Commissariat ou gendarmerie
Mais le « Monsieur sécurité » de Beausoleil ne compte pas s’arrêter là. Sa revendication principale ? Qu’un commissariat de plein exercice, opérationnel jour et nuit, d’une trentaine de fonctionnaires de police s’installe sur sa commune. « Ce commissariat est, à mon sens, indispensable. Il faut savoir qu’il en existait un à Beausoleil il y a 40 ans. Il y avait alors 46 policiers sur la commune. » La demande, en cours d’instruction, se trouve actuellement entre les mains du préfet. « Si cela devrait prendre trop de temps, nous envisageons une deuxième option. A savoir, créer une brigade de gendarmerie. » Pourquoi, un tel renfort des effectifs est-il nécessaire ? A l’heure actuelle, Beausoleil, dispose de 12 policiers municipaux (sans compter les deux supplémentaires en prévision) et d’une police nationale composée d’un inspecteur et de deux agents. Sauf que, ce poste de police est fermé la nuit. Voilà pourquoi « si l’on rencontre un problème supérieur à notre capacité de gestion la nuit, ou un évènement qui dépasse notre cadre légal, c’est le commissariat de Menton qui intervient obligatoirement. Ce qui demande forcément un certain délai pour arriver sur les lieux. Environ une demi-heure », explique Jean-Charles Rollet. Un délai qui peut, selon les circonstances, être trop long…

« Le dialogue n’est pas rompu »
Malgré ce virage sécuritaire, Spinelli l’assure. Il n’est pas un partisan de la répression à tout-va. « J’ai fait en amont beaucoup d’information et de prévention, mais des limites ont été franchies. On fait de la répression lorsqu’il y a des débordements. Or, l’agression d’un policier n’est pas acceptable. Nous devions marquer le coup. Certes, on est actuellement dans une phase de répression mais le dialogue n’est pas rompu », indique-t-il. Rappelant au passage que « dans les chiffres officiels, Beausoleil reste l’une des villes les plus sûres du département. Les statistiques sont toujours très faibles mais la population de Beausoleil a une vision différente. Elle ressent une insécurité et on doit donc y répondre. Les Beausoleillois comparent sans doute aussi la situation avec celle de la principauté de Monaco qui est, à ce niveau-là, dans l’excellence. »

Beausoleil, une exception ?
De son côté, le maire UMP de Menton Jean-Claude Guibal, affirme « comprendre » la volonté de Gérard Spinelli de créer un commissariat sur Beausoleil. « Il est clair que cette commune est confrontée à des problèmes de délinquance et à des incivilités. La plupart du temps provoqués par des jeunes mal intégrés, indique-t-il. Nous sommes dans une circonscription plutôt calme (Menton-Roquebrune-Beausoleil NDRL.). Le taux de délinquance y est très bas. Mais Beausoleil fait un peu exception »
Une situation que Gérard Spinelli explique par des critères notamment géographiques et sociologiques. « Beausoleil est une très petite commune. Avec une densité de population qui est peut-être 10 fois supérieure à celle de Menton. Il y a donc moins d’espace. Le problème de cette forte densité est que l’on ne peut pas demander aux jeunes gens qui font du bruit par exemple d’aller ailleurs. Beausoleil est aussi une ville beaucoup plus jeune que Menton et une commune très cosmopolite », indique-t-il. Avant d’assurer toutefois qu’il n’y a pas de « tensions entre communautés », mais qu’il existe sans doute « une forme d’oisiveté » chez ces jeunes.

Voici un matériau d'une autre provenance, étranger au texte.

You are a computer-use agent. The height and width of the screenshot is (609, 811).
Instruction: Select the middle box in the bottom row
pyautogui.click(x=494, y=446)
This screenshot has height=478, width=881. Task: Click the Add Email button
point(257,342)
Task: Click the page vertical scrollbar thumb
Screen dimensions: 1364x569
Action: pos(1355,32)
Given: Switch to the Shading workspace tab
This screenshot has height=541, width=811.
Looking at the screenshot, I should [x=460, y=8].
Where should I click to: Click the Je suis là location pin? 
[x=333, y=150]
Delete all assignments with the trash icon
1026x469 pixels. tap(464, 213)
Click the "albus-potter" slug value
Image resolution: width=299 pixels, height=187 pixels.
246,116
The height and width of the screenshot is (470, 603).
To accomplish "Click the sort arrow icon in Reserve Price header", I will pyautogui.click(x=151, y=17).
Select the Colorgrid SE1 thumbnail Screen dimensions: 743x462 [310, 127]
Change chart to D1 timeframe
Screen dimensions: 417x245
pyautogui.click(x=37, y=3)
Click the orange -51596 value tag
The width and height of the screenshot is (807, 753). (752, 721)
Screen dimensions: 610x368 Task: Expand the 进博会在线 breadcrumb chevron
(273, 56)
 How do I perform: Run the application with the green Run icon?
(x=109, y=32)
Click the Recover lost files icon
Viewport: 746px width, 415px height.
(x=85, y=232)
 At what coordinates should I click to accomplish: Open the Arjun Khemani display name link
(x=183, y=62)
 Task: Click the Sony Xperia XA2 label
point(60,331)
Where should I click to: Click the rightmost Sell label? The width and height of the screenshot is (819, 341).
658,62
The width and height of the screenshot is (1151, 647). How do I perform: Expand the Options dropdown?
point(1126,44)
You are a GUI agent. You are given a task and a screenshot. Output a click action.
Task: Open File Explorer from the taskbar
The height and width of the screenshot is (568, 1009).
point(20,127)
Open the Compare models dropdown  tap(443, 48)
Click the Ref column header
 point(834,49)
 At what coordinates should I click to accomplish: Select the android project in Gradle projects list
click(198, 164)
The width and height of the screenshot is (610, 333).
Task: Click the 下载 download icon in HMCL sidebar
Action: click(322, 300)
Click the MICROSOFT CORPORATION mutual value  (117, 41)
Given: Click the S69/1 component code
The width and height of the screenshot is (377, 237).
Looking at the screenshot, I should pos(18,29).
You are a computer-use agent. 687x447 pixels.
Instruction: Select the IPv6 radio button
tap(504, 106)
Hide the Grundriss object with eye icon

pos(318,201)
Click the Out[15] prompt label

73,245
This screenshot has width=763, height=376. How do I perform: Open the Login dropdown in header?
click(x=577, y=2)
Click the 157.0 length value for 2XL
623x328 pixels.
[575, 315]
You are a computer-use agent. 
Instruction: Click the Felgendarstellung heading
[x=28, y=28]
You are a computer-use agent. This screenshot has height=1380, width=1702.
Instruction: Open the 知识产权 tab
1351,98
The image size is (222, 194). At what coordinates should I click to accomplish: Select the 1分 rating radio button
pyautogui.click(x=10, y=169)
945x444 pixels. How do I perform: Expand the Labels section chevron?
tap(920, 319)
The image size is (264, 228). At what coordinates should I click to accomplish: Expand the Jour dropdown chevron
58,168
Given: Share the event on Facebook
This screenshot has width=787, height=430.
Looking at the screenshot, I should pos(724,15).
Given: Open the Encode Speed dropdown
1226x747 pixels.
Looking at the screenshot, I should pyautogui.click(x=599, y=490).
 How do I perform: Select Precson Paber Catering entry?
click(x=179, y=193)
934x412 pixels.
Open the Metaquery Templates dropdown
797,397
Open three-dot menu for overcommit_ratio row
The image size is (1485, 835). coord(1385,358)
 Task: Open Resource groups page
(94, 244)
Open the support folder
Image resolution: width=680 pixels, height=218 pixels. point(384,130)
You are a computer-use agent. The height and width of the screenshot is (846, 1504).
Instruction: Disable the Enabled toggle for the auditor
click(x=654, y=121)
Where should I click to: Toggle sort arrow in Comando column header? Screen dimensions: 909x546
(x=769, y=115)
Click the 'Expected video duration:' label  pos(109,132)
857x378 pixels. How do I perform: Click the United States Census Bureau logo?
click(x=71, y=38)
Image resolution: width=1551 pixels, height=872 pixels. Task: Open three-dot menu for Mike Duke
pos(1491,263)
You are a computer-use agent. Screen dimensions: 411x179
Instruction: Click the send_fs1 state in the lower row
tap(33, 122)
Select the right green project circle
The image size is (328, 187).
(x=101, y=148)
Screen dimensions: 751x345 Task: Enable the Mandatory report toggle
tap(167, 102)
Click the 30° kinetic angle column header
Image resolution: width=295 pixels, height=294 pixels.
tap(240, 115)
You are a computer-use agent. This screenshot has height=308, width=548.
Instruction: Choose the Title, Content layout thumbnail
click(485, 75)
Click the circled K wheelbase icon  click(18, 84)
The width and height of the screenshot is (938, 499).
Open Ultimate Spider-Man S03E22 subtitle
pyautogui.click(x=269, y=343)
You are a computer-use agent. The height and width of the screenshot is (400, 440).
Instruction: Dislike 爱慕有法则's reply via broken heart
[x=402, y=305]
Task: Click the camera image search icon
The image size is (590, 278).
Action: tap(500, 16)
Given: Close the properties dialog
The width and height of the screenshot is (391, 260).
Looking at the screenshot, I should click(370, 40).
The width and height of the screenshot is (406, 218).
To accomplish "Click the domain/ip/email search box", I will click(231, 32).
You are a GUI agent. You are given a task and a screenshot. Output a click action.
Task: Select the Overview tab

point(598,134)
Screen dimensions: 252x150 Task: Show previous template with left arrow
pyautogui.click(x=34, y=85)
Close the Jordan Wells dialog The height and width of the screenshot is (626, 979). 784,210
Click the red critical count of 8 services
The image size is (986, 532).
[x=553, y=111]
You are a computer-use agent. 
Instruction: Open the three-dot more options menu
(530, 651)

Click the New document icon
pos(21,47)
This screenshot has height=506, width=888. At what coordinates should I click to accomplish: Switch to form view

Dans tous les cas, pour Gérard Spinelli comme pour le chef de la police municipale, l’ambition est claire : « Aujourd’hui, la situation s’est clairement apaisée. Le but n’est pas d’interdire toute forme de rassemblement mais que les lois soient appliquées, et que la tranquillité publique revienne », assure Jean-Charles Rollet.